■ INSTRUCTIONS FOR THE TASK
Pictures are to be left out, and the rest of the records reproduced exactly.

[[ EXCERPTED DATA, beginning ]]

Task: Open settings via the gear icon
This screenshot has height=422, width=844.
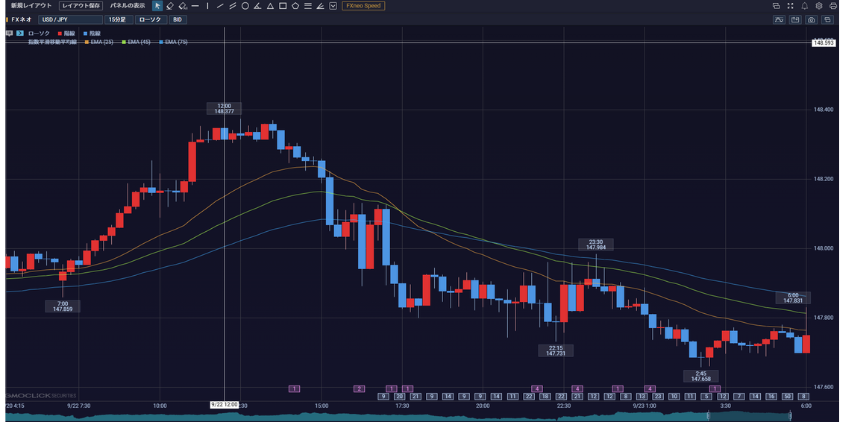Action: pyautogui.click(x=819, y=6)
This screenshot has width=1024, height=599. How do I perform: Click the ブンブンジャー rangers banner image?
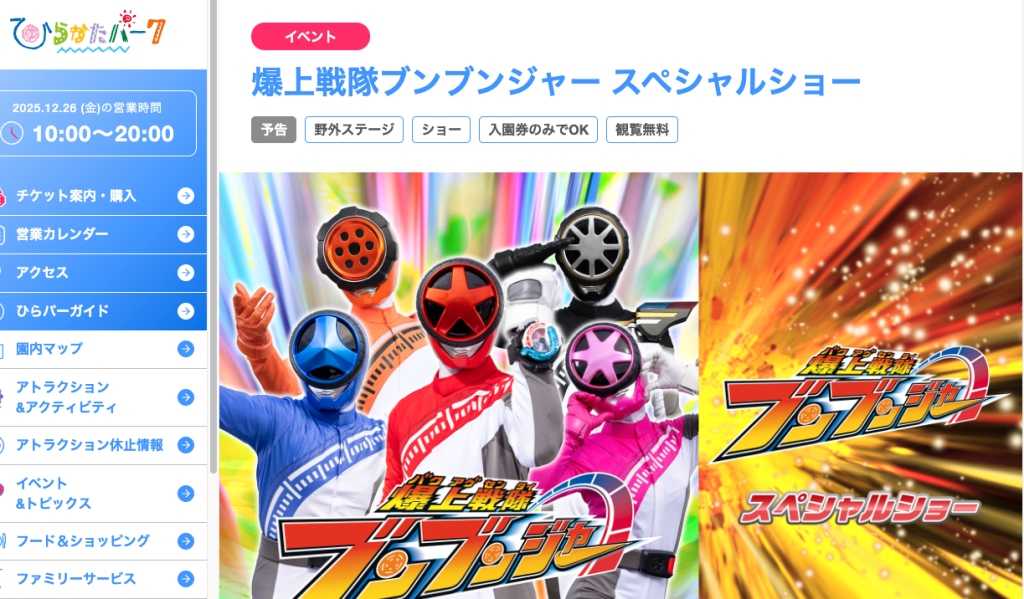tap(620, 385)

[[ EXCERPTED DATA, end ]]

■ WRITTEN ANSWER
Task: Open settings via the gear icon
This screenshot has height=422, width=844.
Action: pyautogui.click(x=819, y=6)
This screenshot has width=1024, height=599. How do I perform: Click the ブンブンジャー rangers banner image?
tap(620, 385)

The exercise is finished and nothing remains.